Posti insoliti da non perdere a Marrakech

Questi sono i posti molto particolari e insoliti da non perdersi assolutamente per dare ancora più colore al soggiorno a Marrakech:

Jardin Secret

Questa è una vera e propria chicca a Marrakech: sarà letteralmente un casino trovarlo, noi addirittura ci siamo uniti ad altre due coppie che comprendevano il nostro disagio ma alla fine ce l’abbiamo fatta ed è meraviglioso! Non potreste mai immaginare che in mezzo a tutta la confusione dei souk della Medina, c’è un posto dove potersi rilassare senza sentire alcun rumore. È il Jardin Secret, un giardino tradizionale islamico  dove una piccola fontana è rifornita da canali d’irrigazione presenti nel sottosuolo. All’interno ci sono un bar, una mostra sulla sua storia e una bellissima terrazza da cui godere della vista della Medina

Henna Art Cafè (35 Derb Sqaya)

Se volete mangiare bene e allo stesso tempo farvi fare un tatuaggio all’hennè da persone esperte vi consiglierei nel modo più assoluto questo posto: noi ci abbiamo pranzato (cous cous con kefta, polpettine di carne speziate buonissime!) e poi la signora gentilissima del locale mi ha fatto accomodare per scegliere da due grossi raccoglitori , il disegno che avrei voluto farmi  con l’henne. La ragazza l’ha eseguito con molta professionalità e il risultato infatti è stato fantastico! (il mio costava 150 Dh)

Parco El Harti

Questo parco si trova nella zona della Ville Novelle in Place 16 Novembre ed è ricchissimo di palme, piante e soprattutto cactus, opuntie e sansevierie. Ci sono tante pergole coperte da glicini, dinosauri per i bimbi e vari percorsi in mezzo a cespugli e piante. Noi ci siamo entrati per cercare refrigerio dato i 38 gradi di temperatura che ci accompagnavano…  è stata una piacevole scoperta .

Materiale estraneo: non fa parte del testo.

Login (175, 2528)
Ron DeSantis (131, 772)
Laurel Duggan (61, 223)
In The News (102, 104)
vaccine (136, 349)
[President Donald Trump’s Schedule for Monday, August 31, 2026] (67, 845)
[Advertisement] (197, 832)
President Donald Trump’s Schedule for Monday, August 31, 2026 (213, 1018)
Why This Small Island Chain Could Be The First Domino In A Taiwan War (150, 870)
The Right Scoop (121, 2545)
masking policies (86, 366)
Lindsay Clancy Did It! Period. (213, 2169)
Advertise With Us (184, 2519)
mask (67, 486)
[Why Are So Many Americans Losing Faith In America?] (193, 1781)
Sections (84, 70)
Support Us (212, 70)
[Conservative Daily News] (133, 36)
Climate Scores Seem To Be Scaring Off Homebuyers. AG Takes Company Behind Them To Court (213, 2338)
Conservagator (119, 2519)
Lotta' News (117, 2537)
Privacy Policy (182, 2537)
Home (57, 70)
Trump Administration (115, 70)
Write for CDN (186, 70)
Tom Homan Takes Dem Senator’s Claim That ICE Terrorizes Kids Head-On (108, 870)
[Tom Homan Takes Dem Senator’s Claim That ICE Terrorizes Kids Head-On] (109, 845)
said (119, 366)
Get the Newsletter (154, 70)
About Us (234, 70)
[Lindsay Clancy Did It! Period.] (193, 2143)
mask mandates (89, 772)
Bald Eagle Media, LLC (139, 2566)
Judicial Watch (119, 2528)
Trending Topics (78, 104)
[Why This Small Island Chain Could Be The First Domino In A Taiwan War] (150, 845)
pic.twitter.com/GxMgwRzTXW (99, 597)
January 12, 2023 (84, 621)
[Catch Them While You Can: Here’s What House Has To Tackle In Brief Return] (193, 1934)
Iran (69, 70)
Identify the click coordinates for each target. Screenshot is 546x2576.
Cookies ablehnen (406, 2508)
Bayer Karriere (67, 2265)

Museè de Marrakech (piazza Ben Youssef, ingresso 70 Dh)

Il Museo è tale dal 1997 poiché prima era un appartamento e poi sede di una scuola femminile. La parte più interessante è sicuramente il cortile con un gigantesco lampadario al centro e le decorazioni tra mosaici e archi in legno di cedro. Ci è piaciuta tantissimo la zona dell’hammam coi tre ambienti frigidarium, caldarium e tiepidarium ma la chicca è il ragazzo presente in una delle sale che ospitano i quadri di famosi pittori locali: su cartoncini di diversa misura con diversi disegni che rappresentano paesaggi, scritte o soggetti, lui scriverà il nome che vorrai in arabo e così potrai regalare segnalibri unici personalizzati.

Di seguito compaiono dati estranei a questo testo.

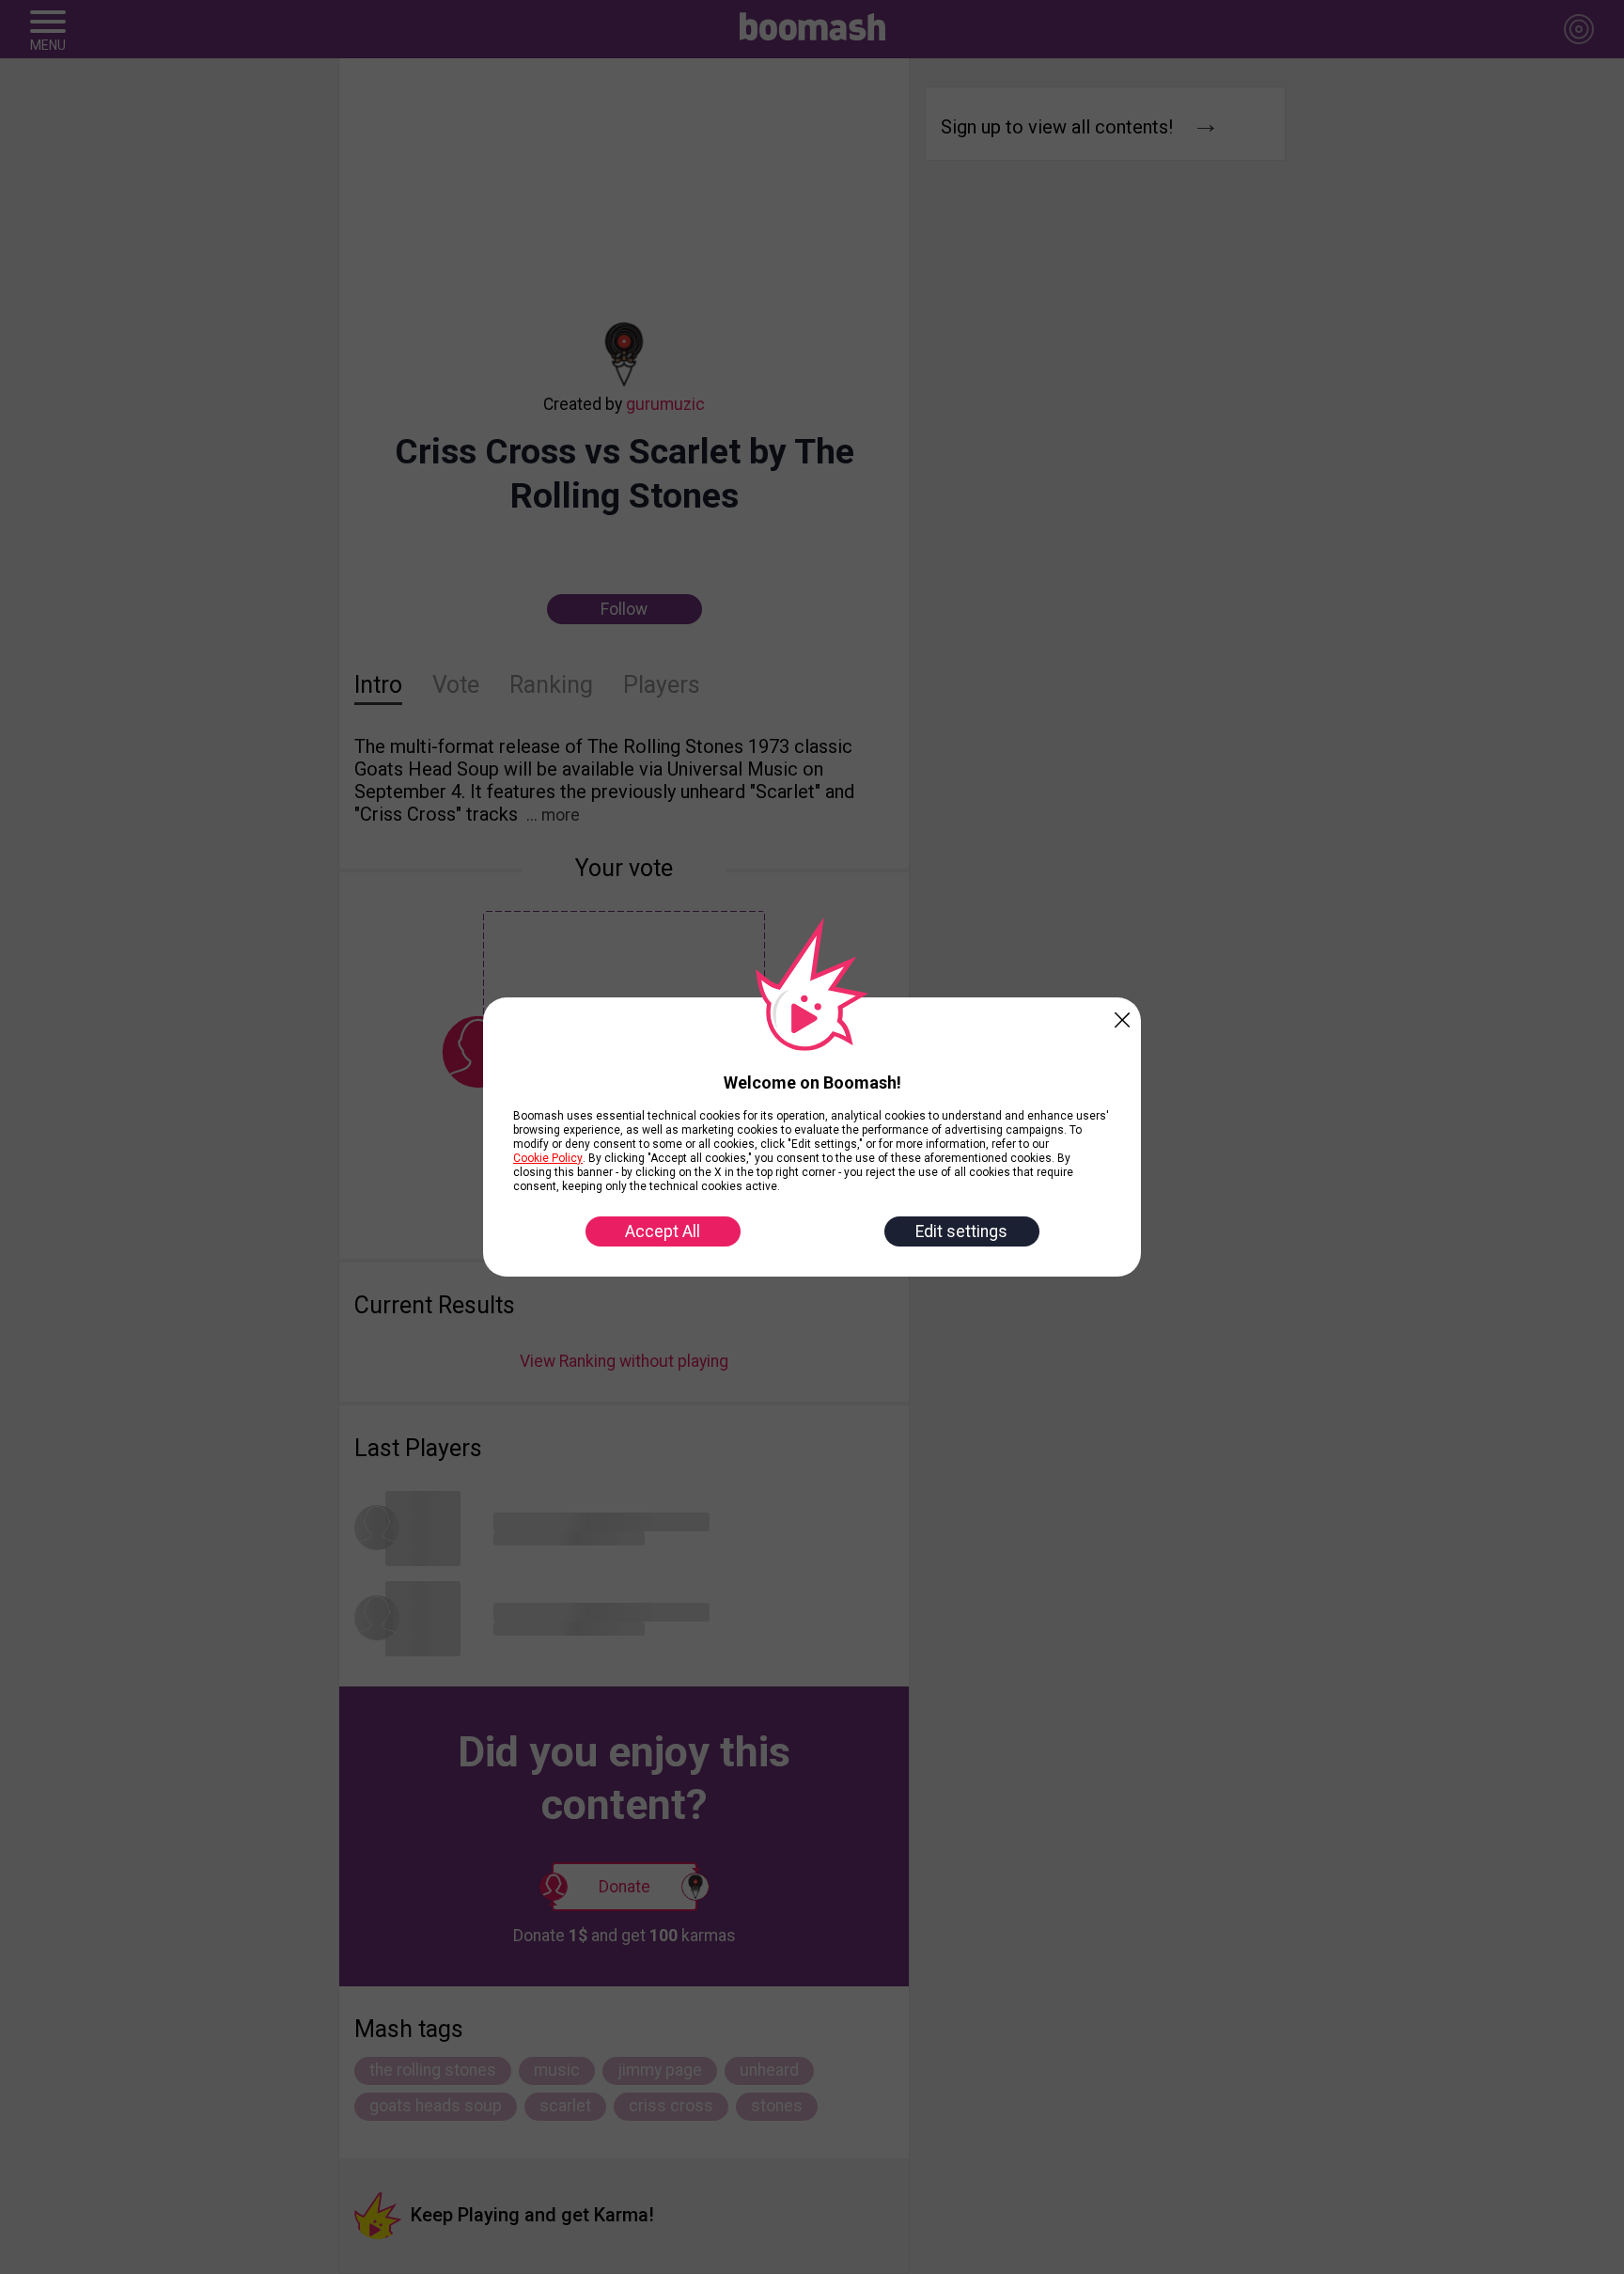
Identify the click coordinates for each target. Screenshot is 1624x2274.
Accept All (662, 1231)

Parlate con la gente del posto

Sembrerà sciocco ma parlare con le persone alle bancarelle (alcune anche molto insistenti) o quelle nelle botteghe è un bellissimo modo per conoscere le loro tradizioni e la merce in vendita. Ci è capitato spesso di trovare anche persone che sapevano parlare benissimo italiano e che, dopo avermi detto di avere una fisionomia berbera, davano spiegazioni sulle spezie e sul loro uso, su come pulire e usare la teiera per il tè alla menta (che tra l’altro usiamo tantissimo a casa!) e sui metodi di tinteggiatura delle pelli.

Tramonto sulle terrazze

Cosa c’è di meglio di un tramonto visto dalle terrazze dei locali? Noi vi consigliamo un aperitivo al Cafè des Epices, una cena al Nomad e vedere Piazza Jeema el Fna dalla terrazza de Le Gran Balcon du Cafè Glacier.

Questi posti insoliti hanno dato una vera e propria svolta all’itinerario classico nella città di Marrakech e siamo felicissimi di averli condivisi con voi!